Image displays seismic reflection data showing sediment injection lenses beneath a giant pockmark feature on the southern flank of the Chatham Rise. (Courtesy Research Expedition SO226-2, 2013). For a larger version of this image please go here.

Geochemistry analysis conducted by the U.S. Naval Research Laboratory of fossil sediment injection structures off the New Zealand coast in February and March reveal no presence of modern day expulsions of methane gas, a potential contributor to global 'greenhouse effect' warming.

The main focus of this most recent expedition was to investigate the geological origin of seafloor anomalies discovered during a 2007 marine-life survey on the Chatham Rise.

During the 2007 survey scientists discovered several large seafloor craters, or pockmarks, including a giant 11 kilometers by 6 kilometers pockmark in water depths of about 1,000 meters, considered immense compared with pockmarks observed elsewhere in the world.

Scientists from Germany, New Zealand, and United States used the two-leg voyage aboard the German research vessel, R/V Sonne, to map and investigate giant seabed features and subsurface structures characteristic of large scale gas-rich fluid migration about 500 kilometers east of Christchurch, South Island, New Zealand.

While the gas and related sediment chemistry results demonstrate this system is no longer geochemically active, these very large pockmarks - 11 kilometers by 6 kilometers in diameter and 100 meters deep - are part of a much larger field of many thousands of smaller pockmarks that extends eastward along the Chatham Rise.

Covering approximately 20,000 kilometers of seafloor, these pockmarks suggest sporadic gas escape may be occurring, possibly only during glacial intervals that occur approximately every 20,000 years.

"Geochemical analyses of the seafloor craters taken during the second leg of the voyage displayed no indication of a vertical methane flux through the sediment as indicated by the first part of the voyage," said Richard Coffin, chief scientist, NRL Chemistry Division.

"This result suggests that gas-charged fluid escape leading to the pockmark formation may have occurred in the past, but seafloor gas seeps are not currently active."

The first leg of the survey was to map the seabed and undertake a high-resolution three-dimensional (3D) seismic survey over some of the pockmarks to image the sub-seafloor.

During the second leg of the expedition, Coffin led geochemical investigations at four distinct Chatham Rise locations based on data from the seismic surveys. Piston and multi coring was conducted for geochemical evaluation of sediment and pore water to assess current and past day vertical fluid and gas fluxes.
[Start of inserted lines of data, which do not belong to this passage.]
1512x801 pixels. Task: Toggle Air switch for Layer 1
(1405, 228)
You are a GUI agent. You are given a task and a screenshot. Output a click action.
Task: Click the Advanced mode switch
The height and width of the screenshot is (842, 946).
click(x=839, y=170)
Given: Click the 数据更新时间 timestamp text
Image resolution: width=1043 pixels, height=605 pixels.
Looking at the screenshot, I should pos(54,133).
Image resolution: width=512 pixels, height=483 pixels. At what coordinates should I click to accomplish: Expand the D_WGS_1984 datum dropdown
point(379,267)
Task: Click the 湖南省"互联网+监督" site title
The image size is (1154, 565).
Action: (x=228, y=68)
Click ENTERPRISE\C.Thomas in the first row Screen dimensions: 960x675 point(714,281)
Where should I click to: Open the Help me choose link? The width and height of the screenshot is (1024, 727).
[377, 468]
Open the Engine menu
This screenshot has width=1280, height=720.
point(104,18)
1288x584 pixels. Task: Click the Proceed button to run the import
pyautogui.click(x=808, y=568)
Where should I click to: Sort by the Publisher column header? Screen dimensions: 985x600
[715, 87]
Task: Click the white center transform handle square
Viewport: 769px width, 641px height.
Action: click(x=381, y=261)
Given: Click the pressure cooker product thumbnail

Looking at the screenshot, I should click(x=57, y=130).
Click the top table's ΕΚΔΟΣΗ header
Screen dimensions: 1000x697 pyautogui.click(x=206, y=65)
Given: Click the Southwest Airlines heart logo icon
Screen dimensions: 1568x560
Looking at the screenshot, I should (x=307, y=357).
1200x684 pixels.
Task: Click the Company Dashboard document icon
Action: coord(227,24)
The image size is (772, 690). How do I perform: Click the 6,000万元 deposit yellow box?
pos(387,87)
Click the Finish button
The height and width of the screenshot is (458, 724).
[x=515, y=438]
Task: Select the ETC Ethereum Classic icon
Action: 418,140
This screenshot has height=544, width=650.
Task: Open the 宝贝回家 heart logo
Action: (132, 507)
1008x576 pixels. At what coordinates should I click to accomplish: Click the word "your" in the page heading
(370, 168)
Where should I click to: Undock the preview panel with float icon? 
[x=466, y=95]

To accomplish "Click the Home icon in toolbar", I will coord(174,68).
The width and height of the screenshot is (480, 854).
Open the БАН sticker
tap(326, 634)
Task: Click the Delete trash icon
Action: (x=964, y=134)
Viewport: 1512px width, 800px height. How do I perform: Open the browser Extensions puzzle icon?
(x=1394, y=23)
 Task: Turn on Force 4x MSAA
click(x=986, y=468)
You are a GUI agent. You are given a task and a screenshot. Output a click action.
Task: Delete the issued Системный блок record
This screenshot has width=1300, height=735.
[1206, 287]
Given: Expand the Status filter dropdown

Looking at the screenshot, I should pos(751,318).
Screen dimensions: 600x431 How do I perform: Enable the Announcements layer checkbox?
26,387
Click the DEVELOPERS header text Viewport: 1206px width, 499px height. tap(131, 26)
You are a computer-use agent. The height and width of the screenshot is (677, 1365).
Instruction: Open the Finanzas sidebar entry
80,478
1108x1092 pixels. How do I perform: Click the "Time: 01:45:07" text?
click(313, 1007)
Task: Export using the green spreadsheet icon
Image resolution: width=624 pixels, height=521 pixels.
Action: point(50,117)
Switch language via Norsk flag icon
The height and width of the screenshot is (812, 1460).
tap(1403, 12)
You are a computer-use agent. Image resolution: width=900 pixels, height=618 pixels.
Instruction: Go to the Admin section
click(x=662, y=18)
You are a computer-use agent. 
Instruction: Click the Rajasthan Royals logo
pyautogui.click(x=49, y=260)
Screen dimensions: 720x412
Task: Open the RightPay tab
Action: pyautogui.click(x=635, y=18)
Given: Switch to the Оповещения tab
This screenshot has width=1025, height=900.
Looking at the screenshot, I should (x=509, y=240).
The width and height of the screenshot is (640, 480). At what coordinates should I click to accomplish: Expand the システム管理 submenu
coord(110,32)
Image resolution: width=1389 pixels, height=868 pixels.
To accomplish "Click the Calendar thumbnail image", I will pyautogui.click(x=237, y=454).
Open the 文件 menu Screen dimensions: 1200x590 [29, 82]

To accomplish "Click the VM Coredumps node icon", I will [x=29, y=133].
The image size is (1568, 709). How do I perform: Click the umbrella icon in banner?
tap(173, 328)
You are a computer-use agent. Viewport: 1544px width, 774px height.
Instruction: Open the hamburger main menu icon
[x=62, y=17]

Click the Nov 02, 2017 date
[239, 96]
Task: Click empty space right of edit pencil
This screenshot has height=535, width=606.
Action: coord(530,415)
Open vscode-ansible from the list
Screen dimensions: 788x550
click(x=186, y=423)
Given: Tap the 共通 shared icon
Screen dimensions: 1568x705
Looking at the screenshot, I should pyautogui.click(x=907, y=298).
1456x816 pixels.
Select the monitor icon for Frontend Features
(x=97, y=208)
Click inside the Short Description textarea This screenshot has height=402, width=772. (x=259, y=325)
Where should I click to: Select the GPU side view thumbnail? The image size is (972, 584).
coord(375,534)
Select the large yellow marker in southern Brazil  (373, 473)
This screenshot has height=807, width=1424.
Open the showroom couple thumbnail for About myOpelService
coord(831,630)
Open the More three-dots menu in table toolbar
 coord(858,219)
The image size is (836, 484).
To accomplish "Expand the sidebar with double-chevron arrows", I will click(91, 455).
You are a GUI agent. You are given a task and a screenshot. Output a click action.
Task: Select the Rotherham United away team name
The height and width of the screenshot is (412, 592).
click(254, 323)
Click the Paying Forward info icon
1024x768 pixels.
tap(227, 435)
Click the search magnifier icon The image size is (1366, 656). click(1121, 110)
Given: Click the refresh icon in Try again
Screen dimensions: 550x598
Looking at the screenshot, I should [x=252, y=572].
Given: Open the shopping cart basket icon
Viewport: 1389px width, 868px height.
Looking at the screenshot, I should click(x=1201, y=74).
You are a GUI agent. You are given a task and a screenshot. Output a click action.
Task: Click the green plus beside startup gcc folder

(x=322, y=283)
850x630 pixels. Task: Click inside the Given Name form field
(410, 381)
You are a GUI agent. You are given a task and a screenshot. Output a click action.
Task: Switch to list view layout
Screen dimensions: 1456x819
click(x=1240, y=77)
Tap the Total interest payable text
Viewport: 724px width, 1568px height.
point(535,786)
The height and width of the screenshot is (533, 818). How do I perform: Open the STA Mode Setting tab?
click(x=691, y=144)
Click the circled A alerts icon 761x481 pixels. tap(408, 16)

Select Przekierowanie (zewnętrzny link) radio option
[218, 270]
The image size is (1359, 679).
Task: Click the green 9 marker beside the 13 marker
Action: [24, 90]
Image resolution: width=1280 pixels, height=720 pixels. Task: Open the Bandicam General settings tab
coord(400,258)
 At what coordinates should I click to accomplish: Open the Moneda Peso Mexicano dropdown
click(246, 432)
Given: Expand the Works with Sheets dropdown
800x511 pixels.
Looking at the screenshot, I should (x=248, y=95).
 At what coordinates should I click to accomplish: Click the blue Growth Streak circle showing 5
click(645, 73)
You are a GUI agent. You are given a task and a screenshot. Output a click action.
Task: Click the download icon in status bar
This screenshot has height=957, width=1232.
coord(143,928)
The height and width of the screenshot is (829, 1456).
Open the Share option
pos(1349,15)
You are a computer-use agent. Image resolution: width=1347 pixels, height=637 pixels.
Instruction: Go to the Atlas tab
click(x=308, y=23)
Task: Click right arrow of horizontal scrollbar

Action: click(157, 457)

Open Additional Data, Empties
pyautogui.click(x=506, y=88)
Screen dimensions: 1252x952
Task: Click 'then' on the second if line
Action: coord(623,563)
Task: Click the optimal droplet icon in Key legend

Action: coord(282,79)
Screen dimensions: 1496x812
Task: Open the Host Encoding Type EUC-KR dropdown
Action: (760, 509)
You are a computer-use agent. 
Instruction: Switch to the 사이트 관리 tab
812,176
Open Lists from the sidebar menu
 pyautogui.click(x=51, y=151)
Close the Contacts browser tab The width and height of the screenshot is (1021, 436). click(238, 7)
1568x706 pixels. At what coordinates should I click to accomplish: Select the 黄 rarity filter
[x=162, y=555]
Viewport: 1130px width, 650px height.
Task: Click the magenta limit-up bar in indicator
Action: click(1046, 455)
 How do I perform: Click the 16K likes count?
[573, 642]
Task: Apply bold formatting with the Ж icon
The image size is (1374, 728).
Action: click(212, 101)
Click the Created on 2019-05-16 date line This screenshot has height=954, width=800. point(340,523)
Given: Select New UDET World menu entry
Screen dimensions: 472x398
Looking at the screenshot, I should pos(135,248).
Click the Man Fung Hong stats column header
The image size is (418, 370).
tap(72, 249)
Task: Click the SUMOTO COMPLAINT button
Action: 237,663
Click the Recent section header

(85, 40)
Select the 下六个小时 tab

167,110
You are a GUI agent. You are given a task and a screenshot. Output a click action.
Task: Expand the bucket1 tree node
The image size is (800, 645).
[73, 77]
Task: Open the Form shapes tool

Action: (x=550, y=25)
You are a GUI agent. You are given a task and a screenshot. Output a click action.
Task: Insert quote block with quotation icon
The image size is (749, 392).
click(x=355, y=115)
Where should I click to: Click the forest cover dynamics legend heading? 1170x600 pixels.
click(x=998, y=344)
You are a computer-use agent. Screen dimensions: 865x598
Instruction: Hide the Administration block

"The apparent absence of methane in the shallow sediment and water column at the giant pockmark area was a surprise given the first leg results," Coffin said. "Onboard analysis showed no current day flux of deep sediment thermogenic or biogenic methane to the shallow sediment."

Scientists believe the latest results indicate the pockmarks are formed by gas escape that has come from rocks buried deep beneath the rise. Methane may have escaped during vigorous ancient degassing from under the seafloor into the ocean with significant implications for climate change and ocean acidification.

Ongoing seismic interpretation and pore water chemistry studies, to be undertaken by the international team of investigators, is expected to clarify the history of the enigmatic giant pockmarks and underlying sedimentary structures.